(Listed records Opens)

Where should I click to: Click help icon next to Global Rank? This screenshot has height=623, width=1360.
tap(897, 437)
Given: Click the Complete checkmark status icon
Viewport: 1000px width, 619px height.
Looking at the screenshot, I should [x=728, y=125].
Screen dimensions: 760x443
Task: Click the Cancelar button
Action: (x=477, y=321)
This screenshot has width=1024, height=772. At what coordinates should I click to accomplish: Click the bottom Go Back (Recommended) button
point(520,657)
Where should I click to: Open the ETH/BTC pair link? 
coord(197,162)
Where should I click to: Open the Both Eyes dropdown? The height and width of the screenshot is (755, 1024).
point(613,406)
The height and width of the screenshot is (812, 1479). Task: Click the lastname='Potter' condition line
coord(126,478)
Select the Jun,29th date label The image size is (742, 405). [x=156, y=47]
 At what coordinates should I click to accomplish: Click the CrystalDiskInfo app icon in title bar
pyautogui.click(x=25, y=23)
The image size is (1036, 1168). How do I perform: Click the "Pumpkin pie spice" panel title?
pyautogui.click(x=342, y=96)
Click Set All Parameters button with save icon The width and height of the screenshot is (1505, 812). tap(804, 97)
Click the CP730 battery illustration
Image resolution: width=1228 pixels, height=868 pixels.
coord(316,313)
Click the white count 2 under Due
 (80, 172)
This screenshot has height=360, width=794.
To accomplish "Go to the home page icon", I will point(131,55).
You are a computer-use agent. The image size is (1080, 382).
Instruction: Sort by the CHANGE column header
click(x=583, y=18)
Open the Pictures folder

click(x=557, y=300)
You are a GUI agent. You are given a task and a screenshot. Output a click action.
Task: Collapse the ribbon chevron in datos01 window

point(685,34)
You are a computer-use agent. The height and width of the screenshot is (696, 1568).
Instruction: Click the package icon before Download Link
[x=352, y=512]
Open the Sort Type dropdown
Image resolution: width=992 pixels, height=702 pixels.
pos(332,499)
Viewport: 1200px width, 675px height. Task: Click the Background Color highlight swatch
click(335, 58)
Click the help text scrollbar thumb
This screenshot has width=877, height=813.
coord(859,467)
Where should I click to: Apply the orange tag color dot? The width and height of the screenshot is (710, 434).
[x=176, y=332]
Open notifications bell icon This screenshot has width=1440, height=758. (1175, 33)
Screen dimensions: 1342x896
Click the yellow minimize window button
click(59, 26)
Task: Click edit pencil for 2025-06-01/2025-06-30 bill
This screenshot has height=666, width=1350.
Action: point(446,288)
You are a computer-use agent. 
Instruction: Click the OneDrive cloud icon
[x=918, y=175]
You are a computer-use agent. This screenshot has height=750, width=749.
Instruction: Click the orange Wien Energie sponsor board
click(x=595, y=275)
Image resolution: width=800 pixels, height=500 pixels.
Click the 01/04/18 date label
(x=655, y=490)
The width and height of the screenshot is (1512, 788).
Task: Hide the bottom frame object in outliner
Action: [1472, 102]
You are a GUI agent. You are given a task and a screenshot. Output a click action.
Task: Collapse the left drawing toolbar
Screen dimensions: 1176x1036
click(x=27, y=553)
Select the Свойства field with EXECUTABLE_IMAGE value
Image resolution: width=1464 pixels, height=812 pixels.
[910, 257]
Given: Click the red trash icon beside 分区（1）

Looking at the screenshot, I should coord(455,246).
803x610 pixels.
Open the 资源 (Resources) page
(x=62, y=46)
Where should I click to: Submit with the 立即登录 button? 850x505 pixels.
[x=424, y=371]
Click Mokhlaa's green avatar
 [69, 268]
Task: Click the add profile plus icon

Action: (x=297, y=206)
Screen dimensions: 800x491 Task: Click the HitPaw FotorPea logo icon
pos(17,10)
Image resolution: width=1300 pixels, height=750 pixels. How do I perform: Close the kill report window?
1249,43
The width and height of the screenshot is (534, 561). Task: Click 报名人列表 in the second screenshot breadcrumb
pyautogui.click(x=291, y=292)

(Listed records Closes)

* Description of the task:
From the first line to the last, return the records unchanged.

* The completed task:
Where should I click to: Click help icon next to Global Rank? This screenshot has height=623, width=1360.
tap(897, 437)
Given: Click the Complete checkmark status icon
Viewport: 1000px width, 619px height.
Looking at the screenshot, I should [x=728, y=125].
Screen dimensions: 760x443
Task: Click the Cancelar button
Action: (x=477, y=321)
This screenshot has width=1024, height=772. At what coordinates should I click to accomplish: Click the bottom Go Back (Recommended) button
point(520,657)
Where should I click to: Open the ETH/BTC pair link? 
coord(197,162)
Where should I click to: Open the Both Eyes dropdown? The height and width of the screenshot is (755, 1024).
point(613,406)
The height and width of the screenshot is (812, 1479). Task: Click the lastname='Potter' condition line
coord(126,478)
Select the Jun,29th date label The image size is (742, 405). [x=156, y=47]
 At what coordinates should I click to accomplish: Click the CrystalDiskInfo app icon in title bar
pyautogui.click(x=25, y=23)
The image size is (1036, 1168). How do I perform: Click the "Pumpkin pie spice" panel title?
pyautogui.click(x=342, y=96)
Click Set All Parameters button with save icon The width and height of the screenshot is (1505, 812). tap(804, 97)
Click the CP730 battery illustration
Image resolution: width=1228 pixels, height=868 pixels.
coord(316,313)
Click the white count 2 under Due
 (80, 172)
This screenshot has height=360, width=794.
To accomplish "Go to the home page icon", I will point(131,55).
You are a computer-use agent. The image size is (1080, 382).
Instruction: Sort by the CHANGE column header
click(x=583, y=18)
Open the Pictures folder

click(x=557, y=300)
You are a GUI agent. You are given a task and a screenshot. Output a click action.
Task: Collapse the ribbon chevron in datos01 window

point(685,34)
You are a computer-use agent. The height and width of the screenshot is (696, 1568).
Instruction: Click the package icon before Download Link
[x=352, y=512]
Open the Sort Type dropdown
Image resolution: width=992 pixels, height=702 pixels.
pos(332,499)
Viewport: 1200px width, 675px height. Task: Click the Background Color highlight swatch
click(335, 58)
Click the help text scrollbar thumb
This screenshot has width=877, height=813.
coord(859,467)
Where should I click to: Apply the orange tag color dot? The width and height of the screenshot is (710, 434).
[x=176, y=332]
Open notifications bell icon This screenshot has width=1440, height=758. (1175, 33)
Screen dimensions: 1342x896
Click the yellow minimize window button
click(59, 26)
Task: Click edit pencil for 2025-06-01/2025-06-30 bill
This screenshot has height=666, width=1350.
Action: point(446,288)
You are a computer-use agent. 
Instruction: Click the OneDrive cloud icon
[x=918, y=175]
You are a computer-use agent. This screenshot has height=750, width=749.
Instruction: Click the orange Wien Energie sponsor board
click(x=595, y=275)
Image resolution: width=800 pixels, height=500 pixels.
Click the 01/04/18 date label
(x=655, y=490)
The width and height of the screenshot is (1512, 788).
Task: Hide the bottom frame object in outliner
Action: [1472, 102]
You are a GUI agent. You are given a task and a screenshot. Output a click action.
Task: Collapse the left drawing toolbar
Screen dimensions: 1176x1036
click(x=27, y=553)
Select the Свойства field with EXECUTABLE_IMAGE value
Image resolution: width=1464 pixels, height=812 pixels.
[910, 257]
Given: Click the red trash icon beside 分区（1）

Looking at the screenshot, I should coord(455,246).
803x610 pixels.
Open the 资源 (Resources) page
(x=62, y=46)
Where should I click to: Submit with the 立即登录 button? 850x505 pixels.
[x=424, y=371]
Click Mokhlaa's green avatar
 [69, 268]
Task: Click the add profile plus icon

Action: (x=297, y=206)
Screen dimensions: 800x491 Task: Click the HitPaw FotorPea logo icon
pos(17,10)
Image resolution: width=1300 pixels, height=750 pixels. How do I perform: Close the kill report window?
1249,43
The width and height of the screenshot is (534, 561). Task: Click 报名人列表 in the second screenshot breadcrumb
pyautogui.click(x=291, y=292)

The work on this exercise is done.